Wednesday, June 4, 2014
Awakening Your Conscious Conflict Ownership
“We don’t see things as they are, we see them as we are.” - Anais Nin
Our conflicts are our best teachers. Few of us grow, change, or learn without conflict. Conscious Conflict Ownership is the ability to clearly see different aspects of a conflict, including how you created or co-created the situation, where you are, and where you could be. Like a mirror, Conscious Conflict Ownership, helps you see your blind spots and unconscious patterns. This reflection allows you to gauge your position and posture, and adjust and improve your standing.
There are four things you can do to increase your Conscious Conflict Ownership. If you follow these guidelines you will soon be able to grasp the lessons your conflicts provide and incorporate those lessons into your life.
1. Take a Step Back and Reflect. When you step back from conflict you can see the bigger picture and reflect upon your part in its creation. Doing this will help you develop your insight and critical thinking and increase your willingness to be accountable for your own actions and reactions, rather than blaming others. When you have time and space, try this two-step exercise:
o First, write down or otherwise recount the story of a significant conflict you faced from the perspective of the person on the other side. Think of this as a role play exercise: you are an actor, playing the role of the other person. Imagine what this person might say about what they saw, heard, or felt. Consider all the factors that this person lives with. Describe how the stressors of their life might have impacted them. Think of ways that they might justify their actions based on their circumstances.

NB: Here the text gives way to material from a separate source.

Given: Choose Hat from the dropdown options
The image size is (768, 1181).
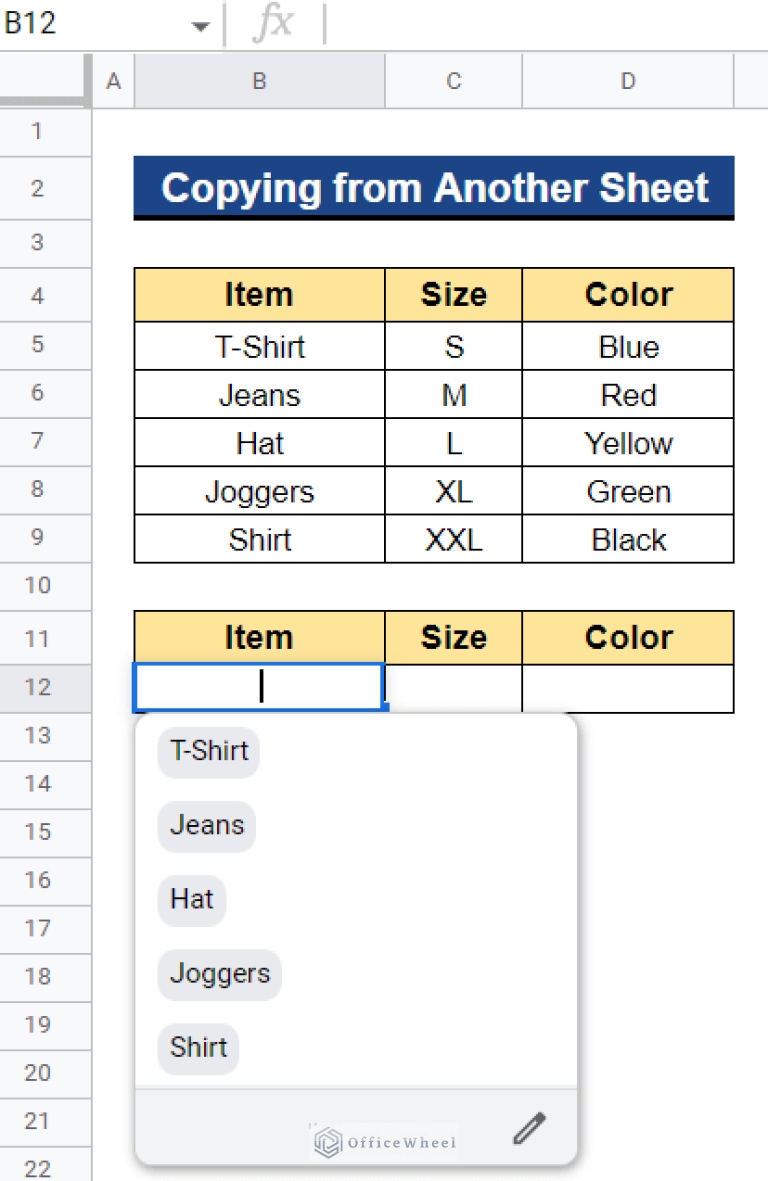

o Next, figure out what the two of you have in common. Is there any place that your goals complement one another? For instance, in the workplace you may both be perceived as childish or catty if you continue to fight. If you can put your differences behind you, both of your reputations will benefit. Knowing that you both want the same thing – for instance, to look good to the boss – doesn’t mean it’s an either/or. You can both accomplish this goal. Believing there is enough to go around will enable you to stop fighting for crumbs.
2. Don’t take it personally. In “The Four Agreements: A Practical Guide to Personal Freedom,” Don Miguel Ruiz, a leader in the conscious awareness community, tells us:
“Don’t take it personally. Nothing others do is because of you. What others say and do is a projection of their own reality, their own dream. When you are immune to the opinions and actions of others, you won’t be the victim of needless suffering.”
It’s easy to fall into the take-it-personally trap. In reality, everyone is focused on their own little world. Knowing “it’s not about me” allows us to accept things as they are, avoid irritation and hurt, and find a sense of freedom.
3. Be aware of your physiology. Physical sensations and emotions provide important messages. But we have been programmed to ignore them. The subtle rumblings of feeling dismissed, discounted, disrespected, disenfranchised, or otherwise devalued can build-up to the point of no return. However, when you address these sensations, which are actually part of the fight or flight survival response in your nervous system, before you are propelled into explosion, you can avoid conflict drama and come out the winner.
4. Keep moving forward, with heart. Acknowledge your mistakes, make positive suggestions for the future, follow up when appropriate, and ultimately learn from (and avoid repeating) your missteps. When you engage in this forward motion, without harsh self-talk, you will find yourself open to the lessons that your conflicts can provide.
Yes, aligning your mindset to embrace Conscious Conflict Ownership is no small task. But, it’s worth the work. When you are able to look at an existing conflict, see your individual contributions to it, and change your position, attitude, actions, or reactions, you may find that the conflict has gone away entirely, seemingly on its own. Ultimately, Conscious Conflict Ownership will bring you pay-offs that include improved relationships, a reduction in the amount and intensity of your conflicts, and a better understanding of yourself and your world.